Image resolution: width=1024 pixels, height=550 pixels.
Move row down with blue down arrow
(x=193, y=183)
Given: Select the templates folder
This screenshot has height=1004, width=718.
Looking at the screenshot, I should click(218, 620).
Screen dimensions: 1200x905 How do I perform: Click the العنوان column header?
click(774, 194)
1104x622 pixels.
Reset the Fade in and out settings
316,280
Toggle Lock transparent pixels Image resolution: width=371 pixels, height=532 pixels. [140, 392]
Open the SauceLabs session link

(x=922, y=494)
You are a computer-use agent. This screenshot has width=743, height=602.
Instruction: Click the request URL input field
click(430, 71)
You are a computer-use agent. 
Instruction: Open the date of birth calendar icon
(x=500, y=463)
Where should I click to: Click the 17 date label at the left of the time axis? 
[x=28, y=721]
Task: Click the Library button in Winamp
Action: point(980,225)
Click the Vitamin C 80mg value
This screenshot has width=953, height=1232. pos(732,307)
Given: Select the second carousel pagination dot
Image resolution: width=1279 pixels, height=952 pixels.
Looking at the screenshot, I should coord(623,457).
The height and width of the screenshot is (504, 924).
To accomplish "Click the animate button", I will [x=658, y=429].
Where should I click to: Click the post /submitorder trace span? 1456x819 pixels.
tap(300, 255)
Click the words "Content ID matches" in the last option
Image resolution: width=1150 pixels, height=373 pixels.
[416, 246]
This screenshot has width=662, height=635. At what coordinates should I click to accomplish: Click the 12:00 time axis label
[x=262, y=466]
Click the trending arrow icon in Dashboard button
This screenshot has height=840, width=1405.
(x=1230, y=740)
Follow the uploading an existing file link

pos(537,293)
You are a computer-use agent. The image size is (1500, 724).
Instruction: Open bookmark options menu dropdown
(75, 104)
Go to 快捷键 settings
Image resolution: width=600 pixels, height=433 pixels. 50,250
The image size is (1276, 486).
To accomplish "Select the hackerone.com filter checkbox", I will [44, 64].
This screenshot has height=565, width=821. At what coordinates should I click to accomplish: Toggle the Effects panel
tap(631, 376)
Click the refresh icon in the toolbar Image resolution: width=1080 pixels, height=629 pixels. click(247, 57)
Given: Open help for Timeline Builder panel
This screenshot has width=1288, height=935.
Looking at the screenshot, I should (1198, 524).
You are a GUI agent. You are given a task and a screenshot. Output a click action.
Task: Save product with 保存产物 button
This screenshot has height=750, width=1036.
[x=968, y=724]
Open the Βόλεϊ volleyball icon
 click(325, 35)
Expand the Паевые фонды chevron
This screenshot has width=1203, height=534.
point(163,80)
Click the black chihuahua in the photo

· · · · · · ·

TASK TO COMPLETE: Return every entry exactly.

RESPONSE BELOW:
Image resolution: width=1024 pixels, height=550 pixels.
Move row down with blue down arrow
(x=193, y=183)
Given: Select the templates folder
This screenshot has height=1004, width=718.
Looking at the screenshot, I should click(218, 620).
Screen dimensions: 1200x905 How do I perform: Click the العنوان column header?
click(774, 194)
1104x622 pixels.
Reset the Fade in and out settings
316,280
Toggle Lock transparent pixels Image resolution: width=371 pixels, height=532 pixels. [140, 392]
Open the SauceLabs session link

(x=922, y=494)
You are a computer-use agent. This screenshot has width=743, height=602.
Instruction: Click the request URL input field
click(430, 71)
You are a computer-use agent. 
Instruction: Open the date of birth calendar icon
(x=500, y=463)
Where should I click to: Click the 17 date label at the left of the time axis? 
[x=28, y=721]
Task: Click the Library button in Winamp
Action: point(980,225)
Click the Vitamin C 80mg value
This screenshot has width=953, height=1232. pos(732,307)
Given: Select the second carousel pagination dot
Image resolution: width=1279 pixels, height=952 pixels.
Looking at the screenshot, I should coord(623,457).
The height and width of the screenshot is (504, 924).
To accomplish "Click the animate button", I will [x=658, y=429].
Where should I click to: Click the post /submitorder trace span? 1456x819 pixels.
tap(300, 255)
Click the words "Content ID matches" in the last option
Image resolution: width=1150 pixels, height=373 pixels.
[416, 246]
This screenshot has width=662, height=635. At what coordinates should I click to accomplish: Click the 12:00 time axis label
[x=262, y=466]
Click the trending arrow icon in Dashboard button
This screenshot has height=840, width=1405.
(x=1230, y=740)
Follow the uploading an existing file link

pos(537,293)
You are a computer-use agent. The image size is (1500, 724).
Instruction: Open bookmark options menu dropdown
(75, 104)
Go to 快捷键 settings
Image resolution: width=600 pixels, height=433 pixels. 50,250
The image size is (1276, 486).
To accomplish "Select the hackerone.com filter checkbox", I will [44, 64].
This screenshot has height=565, width=821. At what coordinates should I click to accomplish: Toggle the Effects panel
tap(631, 376)
Click the refresh icon in the toolbar Image resolution: width=1080 pixels, height=629 pixels. click(247, 57)
Given: Open help for Timeline Builder panel
This screenshot has width=1288, height=935.
Looking at the screenshot, I should (1198, 524).
You are a GUI agent. You are given a task and a screenshot. Output a click action.
Task: Save product with 保存产物 button
This screenshot has height=750, width=1036.
[x=968, y=724]
Open the Βόλεϊ volleyball icon
 click(325, 35)
Expand the Паевые фонды chevron
This screenshot has width=1203, height=534.
point(163,80)
Click the black chihuahua in the photo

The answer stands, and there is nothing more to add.